The Order had hired them to find the Fallen House’s treasures, but to do that required finding the Sleeping Palace … and it had thwarted all attempts at discovery. Once Séverin’s steady stream of reports dried up, the Order said they would find the Fallen House’s treasure on their own. There would be no Winter Conclave for her or the others, and the only relief was that she would no longer have to play Séverin’s mistress.

Now, it seemed, she would.

Slowly, Laila became aware of a sound following her. The steady clip-clop of hooves. She stopped, turning slowly as an indigo carriage ornamented in chased silver stopped a mere five feet from her. A familiar symbol—a wide crescent moon like a sly grin—gleamed on the carriage door as it swung open.

“I’m hurt you didn’t invite me on your adventure last night,” pouted a familiar voice.

Hypnos leaned through the open door and blew her a kiss. Laila smiled, caught the kiss, and made her way to him.

“The bed was too small,” she said.

“I hope its owner wasn’t,” he said. From his jacket, he pulled out a letter with Séverin’s seal. “I imagine you were also summoned.”
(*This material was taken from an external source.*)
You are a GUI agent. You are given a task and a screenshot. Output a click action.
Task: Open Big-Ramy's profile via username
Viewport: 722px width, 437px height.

Laila answered by holding up her own letter. Hypnos grinned, then made room for her in the carriage.

“Ride with me, ma chère. There’s no time to waste.”

A pang dug into Laila’s chest.

“How well I know it,” she said, and stepped into the carriage.

3

ENRIQUE

 

For the fifth time in the past minute, Enrique Mercado-Lopez smoothed his hair and patted his immaculate shirtfront. Then, he cleared his throat. “Gentlemen of the Ilustrados, I thank you for joining me today for my presentation on ancient world powers. For this afternoon, I have assembled a selection of Forged artifacts from around the globe. I believe that as we advance the sovereignty of the Philippines, we should look for guidance in history. Our past can reshape our future!”

He paused, blinking. Then he muttered, “Wait, our past … or the past?”

He looked down at his notepad where he’d crossed and recrossed, underlined and blotted out nearly half of his original presentation that had taken weeks to prepare.

“The past,” he said, making another note.

He looked out over the reading room of the Bibliothèque nationale de France. It was one of the most beautiful libraries he had ever seen, the ceilings vaulted like the rib cage of a slain monster out of myth, and full of stained glass windows, book-lined walls, and Forged reference books that perched on slender golden racks, preening and flapping their covers.

It was also completely empty.

Enrique glanced at the center of the room. In place of a chandelier rotated a great, glowing orb displaying the time: half past eleven.

The Ilustrados were late. Too late. The meeting was to start at ten. Perhaps they had gotten the time wrong. Or had they lost the invitations? No, that couldn’t be it. He’d double-checked the addresses and confirmed their receipt. They wouldn’t ignore him like this … would they? Surely, he had proven his worth as a curator and historian. He’d written articles for La Solidaridad and eloquently—or so he thought—argued his case for the equality of colonized civilizations to its colonizers. Besides, he had the backing of Hypnos, a patriarch in the Order of Babel and Séverin Montagnet-Alarie, Paris’s most influential investor and owner of the grandest hotel in France.

Enrique put down his notebook and stepped from his podium to the dining table arranged in the middle of the room and set for the nine members of the Ilustrados inner circle … soon to be ten. He hoped. The hot ginger salabat tea had begun to cool. Soon, he’d have to cover up the afritada and pancit on their heating platters. The bucket holding champagne was more water than ice.